In past posts I had discussed the differences between Spark and Flink in terms of stream processing, with Spark treating streaming data as micro-batches, and Flink treating streaming data as a first-class citizen. Apache Beam is another streaming framework that has an interesting goal of generalizing other stream processing platforms.
Recently I joined Confluent, so I was interested in learning how Beam differs from Kafka Streams. Kafka Streams is a stream processing framework on top of Kafka that has both a functional DSL as well as a declarative SQL layer called KSQL. Confluent has an informative blog that compares Kafka Streams with Beam in great technical detail. From what I’ve gathered, one way to state the differences between the two systems is as follows:
- Kafka Streams is a stream-relational processing platform.
- Apache Beam is a stream-only processing platform.
A stream-relational processing platform has the following capabilities which are typically missing in a stream-only processing platform:
- Relations (or tables) are first-class citizens, i.e. each has an independent identity.
- Relations can be transformed into other relations.
- Relations can be queried in an ad-hoc manner.
For example, in Beam one can aggregate state using windowing, but this state cannot be queried in an ad-hoc manner. It can only be emitted back into the stream through the use of triggers. This is why Beam can be viewed as a stream-only system.

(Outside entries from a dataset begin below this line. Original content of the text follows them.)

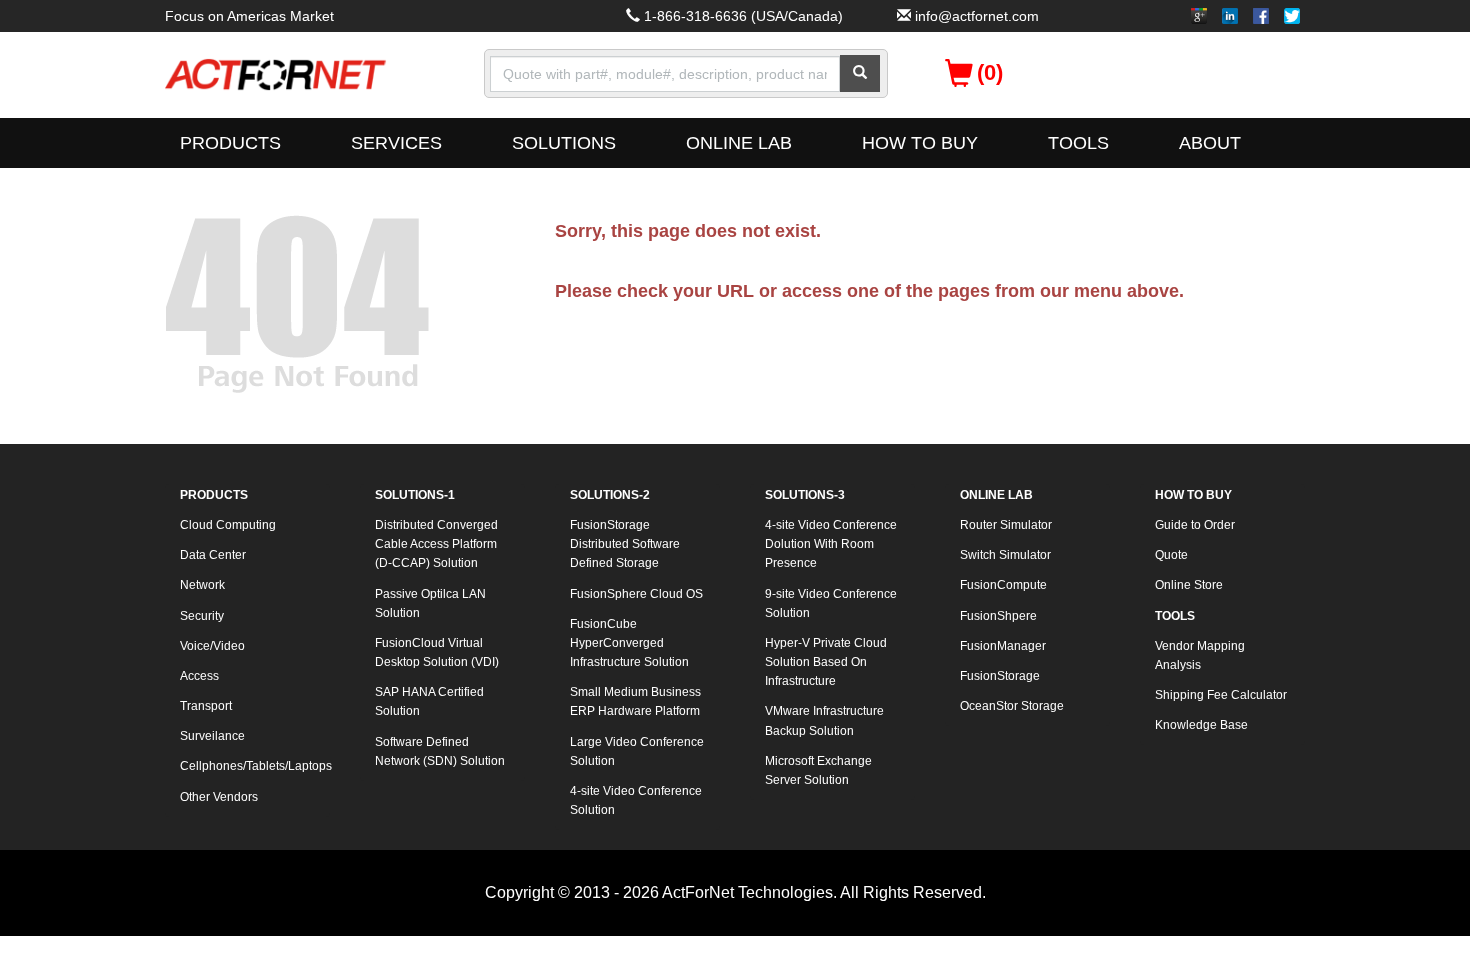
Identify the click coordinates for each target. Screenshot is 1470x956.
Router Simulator (1006, 525)
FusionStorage (1000, 676)
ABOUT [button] (1210, 143)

The capability to transform one relation into another is what gives relational algebra (and SQL) its power. Operations on relations such as selection, projection, and Cartesian product result in more relations, which can then be used for further operations. This is referred to as the closure property of relational algebra.
Ad-hoc querying allows the user to inject himself as a “sink” at various points in the stream. At these junctures, he can construct interactive queries to extract the information that he is really interested in. The user’s temporal presence becomes intertwined with the stream. This essentially gives the stream a more dynamic nature, something that can help the larger organization be more dynamic as well.
Jay Kreps has written a lot about stream-table (or stream-relation) duality, where streams and tables (or relations) can be considered as two ways of looking at the same data. This duality has also been explored in research projects like CQL, which was one of the first systems to provide support for both streams and relations1. In the CQL paper, the authors discuss how both stream-relational systems and stream-only systems are equally expressive. However, the authors also point out the ease-of-use of stream-relational systems over stream-only systems:
“…the dual approach results in more intuitive queries than the stream-only approach.“2
Modern day stream processing platforms attempt to unify the world of batch and stream processing. Batches are essentially treated as bounded streams. However, stream-relational processing platforms go beyond stream-only processing platforms by not only unifying batch and stream processing, but also unifying the world of streams and relations. This means that streams can be converted to relations and vice versa within the data flow of the framework itself (and not just at the endpoints of the flow).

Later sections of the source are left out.